Transcribe the data in full; each line must match exactly.

════

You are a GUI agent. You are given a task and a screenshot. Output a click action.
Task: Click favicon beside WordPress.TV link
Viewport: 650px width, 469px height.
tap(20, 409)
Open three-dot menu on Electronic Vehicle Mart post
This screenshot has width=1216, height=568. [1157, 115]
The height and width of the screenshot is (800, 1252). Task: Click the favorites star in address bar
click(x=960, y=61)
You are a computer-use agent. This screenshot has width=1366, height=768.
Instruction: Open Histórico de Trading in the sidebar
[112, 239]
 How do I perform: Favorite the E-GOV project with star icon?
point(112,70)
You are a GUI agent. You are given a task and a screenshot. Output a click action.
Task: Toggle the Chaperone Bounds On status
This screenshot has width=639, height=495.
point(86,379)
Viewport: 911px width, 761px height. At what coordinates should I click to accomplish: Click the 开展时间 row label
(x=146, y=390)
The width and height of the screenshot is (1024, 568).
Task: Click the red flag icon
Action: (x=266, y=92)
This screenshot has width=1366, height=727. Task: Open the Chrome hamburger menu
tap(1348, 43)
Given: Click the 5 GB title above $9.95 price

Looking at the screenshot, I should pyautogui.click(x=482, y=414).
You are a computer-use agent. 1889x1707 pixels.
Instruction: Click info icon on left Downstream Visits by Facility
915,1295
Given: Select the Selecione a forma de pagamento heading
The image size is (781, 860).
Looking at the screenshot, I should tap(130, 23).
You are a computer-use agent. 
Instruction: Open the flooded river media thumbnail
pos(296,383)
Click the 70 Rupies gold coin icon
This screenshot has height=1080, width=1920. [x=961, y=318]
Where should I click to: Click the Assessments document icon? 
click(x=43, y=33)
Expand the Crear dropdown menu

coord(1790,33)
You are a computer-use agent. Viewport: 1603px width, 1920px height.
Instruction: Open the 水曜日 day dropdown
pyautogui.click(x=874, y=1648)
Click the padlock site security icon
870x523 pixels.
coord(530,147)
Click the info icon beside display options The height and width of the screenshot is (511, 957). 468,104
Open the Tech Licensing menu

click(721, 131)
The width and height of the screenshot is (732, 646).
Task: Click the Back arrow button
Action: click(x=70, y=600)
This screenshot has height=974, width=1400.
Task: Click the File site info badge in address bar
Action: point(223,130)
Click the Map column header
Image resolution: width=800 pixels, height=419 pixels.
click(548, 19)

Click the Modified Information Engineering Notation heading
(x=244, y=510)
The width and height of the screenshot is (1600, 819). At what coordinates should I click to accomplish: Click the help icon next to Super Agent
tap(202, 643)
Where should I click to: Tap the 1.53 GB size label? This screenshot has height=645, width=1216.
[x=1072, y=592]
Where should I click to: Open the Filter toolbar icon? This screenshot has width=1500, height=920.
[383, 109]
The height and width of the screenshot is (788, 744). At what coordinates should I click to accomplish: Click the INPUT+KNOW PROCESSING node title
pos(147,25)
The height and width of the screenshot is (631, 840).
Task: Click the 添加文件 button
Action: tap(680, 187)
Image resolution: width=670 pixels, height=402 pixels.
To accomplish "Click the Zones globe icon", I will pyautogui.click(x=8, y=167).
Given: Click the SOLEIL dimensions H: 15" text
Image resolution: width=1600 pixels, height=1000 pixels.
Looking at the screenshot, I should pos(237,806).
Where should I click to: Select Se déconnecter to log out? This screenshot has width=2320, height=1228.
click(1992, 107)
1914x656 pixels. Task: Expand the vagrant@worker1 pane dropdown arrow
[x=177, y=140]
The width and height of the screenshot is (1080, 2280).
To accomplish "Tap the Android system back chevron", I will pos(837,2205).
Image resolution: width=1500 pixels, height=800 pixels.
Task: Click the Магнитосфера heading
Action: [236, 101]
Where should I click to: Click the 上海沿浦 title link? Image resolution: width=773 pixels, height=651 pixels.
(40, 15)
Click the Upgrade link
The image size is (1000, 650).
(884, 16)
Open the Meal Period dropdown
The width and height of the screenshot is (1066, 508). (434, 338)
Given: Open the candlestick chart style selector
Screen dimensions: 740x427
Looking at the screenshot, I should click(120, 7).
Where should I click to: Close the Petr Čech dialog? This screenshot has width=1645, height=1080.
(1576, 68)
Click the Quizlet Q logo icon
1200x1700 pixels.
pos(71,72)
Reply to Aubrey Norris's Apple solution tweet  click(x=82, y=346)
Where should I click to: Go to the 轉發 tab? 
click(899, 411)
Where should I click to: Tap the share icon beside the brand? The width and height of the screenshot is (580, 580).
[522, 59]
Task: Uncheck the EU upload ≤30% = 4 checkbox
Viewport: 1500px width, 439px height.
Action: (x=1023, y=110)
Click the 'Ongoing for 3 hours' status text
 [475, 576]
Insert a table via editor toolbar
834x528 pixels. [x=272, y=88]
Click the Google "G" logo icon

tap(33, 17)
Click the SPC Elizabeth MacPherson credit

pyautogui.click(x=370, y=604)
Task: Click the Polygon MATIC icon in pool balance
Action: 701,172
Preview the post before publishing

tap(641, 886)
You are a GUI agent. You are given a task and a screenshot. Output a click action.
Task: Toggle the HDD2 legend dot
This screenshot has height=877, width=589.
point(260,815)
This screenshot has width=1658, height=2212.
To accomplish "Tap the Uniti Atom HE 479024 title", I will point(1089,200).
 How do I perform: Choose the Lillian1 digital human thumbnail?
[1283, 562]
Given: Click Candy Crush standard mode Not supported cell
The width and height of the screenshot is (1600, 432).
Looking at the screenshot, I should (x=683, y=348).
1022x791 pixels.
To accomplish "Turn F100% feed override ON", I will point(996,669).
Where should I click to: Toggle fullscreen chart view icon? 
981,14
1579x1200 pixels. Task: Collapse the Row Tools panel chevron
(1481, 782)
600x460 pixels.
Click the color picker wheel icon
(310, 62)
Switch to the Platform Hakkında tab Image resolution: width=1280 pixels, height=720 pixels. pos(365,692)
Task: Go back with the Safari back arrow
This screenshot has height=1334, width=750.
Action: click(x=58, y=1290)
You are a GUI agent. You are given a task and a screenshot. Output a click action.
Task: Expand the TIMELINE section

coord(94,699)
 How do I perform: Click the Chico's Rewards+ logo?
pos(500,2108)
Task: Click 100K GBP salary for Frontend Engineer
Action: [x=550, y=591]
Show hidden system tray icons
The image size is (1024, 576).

════

Problem solution
You are a GUI agent. You are given a task and a screenshot. Output a click action.
Task: Click favicon beside WordPress.TV link
Viewport: 650px width, 469px height.
tap(20, 409)
Open three-dot menu on Electronic Vehicle Mart post
This screenshot has width=1216, height=568. [1157, 115]
The height and width of the screenshot is (800, 1252). Task: Click the favorites star in address bar
click(x=960, y=61)
You are a computer-use agent. This screenshot has width=1366, height=768.
Instruction: Open Histórico de Trading in the sidebar
[112, 239]
 How do I perform: Favorite the E-GOV project with star icon?
point(112,70)
You are a GUI agent. You are given a task and a screenshot. Output a click action.
Task: Toggle the Chaperone Bounds On status
This screenshot has width=639, height=495.
point(86,379)
Viewport: 911px width, 761px height. At what coordinates should I click to accomplish: Click the 开展时间 row label
(x=146, y=390)
The width and height of the screenshot is (1024, 568).
Task: Click the red flag icon
Action: (x=266, y=92)
This screenshot has width=1366, height=727. Task: Open the Chrome hamburger menu
tap(1348, 43)
Given: Click the 5 GB title above $9.95 price

Looking at the screenshot, I should pyautogui.click(x=482, y=414).
You are a computer-use agent. 1889x1707 pixels.
Instruction: Click info icon on left Downstream Visits by Facility
915,1295
Given: Select the Selecione a forma de pagamento heading
The image size is (781, 860).
Looking at the screenshot, I should tap(130, 23).
You are a computer-use agent. 
Instruction: Open the flooded river media thumbnail
pos(296,383)
Click the 70 Rupies gold coin icon
This screenshot has height=1080, width=1920. [x=961, y=318]
Where should I click to: Click the Assessments document icon? 
click(x=43, y=33)
Expand the Crear dropdown menu

coord(1790,33)
You are a computer-use agent. Viewport: 1603px width, 1920px height.
Instruction: Open the 水曜日 day dropdown
pyautogui.click(x=874, y=1648)
Click the padlock site security icon
870x523 pixels.
coord(530,147)
Click the info icon beside display options The height and width of the screenshot is (511, 957). 468,104
Open the Tech Licensing menu

click(721, 131)
The width and height of the screenshot is (732, 646).
Task: Click the Back arrow button
Action: click(x=70, y=600)
This screenshot has height=974, width=1400.
Task: Click the File site info badge in address bar
Action: point(223,130)
Click the Map column header
Image resolution: width=800 pixels, height=419 pixels.
click(548, 19)

Click the Modified Information Engineering Notation heading
(x=244, y=510)
The width and height of the screenshot is (1600, 819). At what coordinates should I click to accomplish: Click the help icon next to Super Agent
tap(202, 643)
Where should I click to: Tap the 1.53 GB size label? This screenshot has height=645, width=1216.
[x=1072, y=592]
Where should I click to: Open the Filter toolbar icon? This screenshot has width=1500, height=920.
[383, 109]
The height and width of the screenshot is (788, 744). At what coordinates should I click to accomplish: Click the INPUT+KNOW PROCESSING node title
pos(147,25)
The height and width of the screenshot is (631, 840).
Task: Click the 添加文件 button
Action: tap(680, 187)
Image resolution: width=670 pixels, height=402 pixels.
To accomplish "Click the Zones globe icon", I will pyautogui.click(x=8, y=167).
Given: Click the SOLEIL dimensions H: 15" text
Image resolution: width=1600 pixels, height=1000 pixels.
Looking at the screenshot, I should pos(237,806).
Where should I click to: Select Se déconnecter to log out? This screenshot has width=2320, height=1228.
click(1992, 107)
1914x656 pixels. Task: Expand the vagrant@worker1 pane dropdown arrow
[x=177, y=140]
The width and height of the screenshot is (1080, 2280).
To accomplish "Tap the Android system back chevron", I will pos(837,2205).
Image resolution: width=1500 pixels, height=800 pixels.
Task: Click the Магнитосфера heading
Action: [236, 101]
Where should I click to: Click the 上海沿浦 title link? Image resolution: width=773 pixels, height=651 pixels.
(40, 15)
Click the Upgrade link
The image size is (1000, 650).
(884, 16)
Open the Meal Period dropdown
The width and height of the screenshot is (1066, 508). (434, 338)
Given: Open the candlestick chart style selector
Screen dimensions: 740x427
Looking at the screenshot, I should click(120, 7).
Where should I click to: Close the Petr Čech dialog? This screenshot has width=1645, height=1080.
(1576, 68)
Click the Quizlet Q logo icon
1200x1700 pixels.
pos(71,72)
Reply to Aubrey Norris's Apple solution tweet  click(x=82, y=346)
Where should I click to: Go to the 轉發 tab? 
click(899, 411)
Where should I click to: Tap the share icon beside the brand? The width and height of the screenshot is (580, 580).
[522, 59]
Task: Uncheck the EU upload ≤30% = 4 checkbox
Viewport: 1500px width, 439px height.
Action: (x=1023, y=110)
Click the 'Ongoing for 3 hours' status text
 [475, 576]
Insert a table via editor toolbar
834x528 pixels. [x=272, y=88]
Click the Google "G" logo icon

tap(33, 17)
Click the SPC Elizabeth MacPherson credit

pyautogui.click(x=370, y=604)
Task: Click the Polygon MATIC icon in pool balance
Action: 701,172
Preview the post before publishing

tap(641, 886)
You are a GUI agent. You are given a task and a screenshot. Output a click action.
Task: Toggle the HDD2 legend dot
This screenshot has height=877, width=589.
point(260,815)
This screenshot has width=1658, height=2212.
To accomplish "Tap the Uniti Atom HE 479024 title", I will point(1089,200).
 How do I perform: Choose the Lillian1 digital human thumbnail?
[1283, 562]
Given: Click Candy Crush standard mode Not supported cell
The width and height of the screenshot is (1600, 432).
Looking at the screenshot, I should (x=683, y=348).
1022x791 pixels.
To accomplish "Turn F100% feed override ON", I will point(996,669).
Where should I click to: Toggle fullscreen chart view icon? 
981,14
1579x1200 pixels. Task: Collapse the Row Tools panel chevron
(1481, 782)
600x460 pixels.
Click the color picker wheel icon
(310, 62)
Switch to the Platform Hakkında tab Image resolution: width=1280 pixels, height=720 pixels. pos(365,692)
Task: Go back with the Safari back arrow
This screenshot has height=1334, width=750.
Action: click(x=58, y=1290)
You are a GUI agent. You are given a task and a screenshot. Output a click action.
Task: Expand the TIMELINE section

coord(94,699)
 How do I perform: Click the Chico's Rewards+ logo?
pos(500,2108)
Task: Click 100K GBP salary for Frontend Engineer
Action: [x=550, y=591]
Show hidden system tray icons
The image size is (1024, 576).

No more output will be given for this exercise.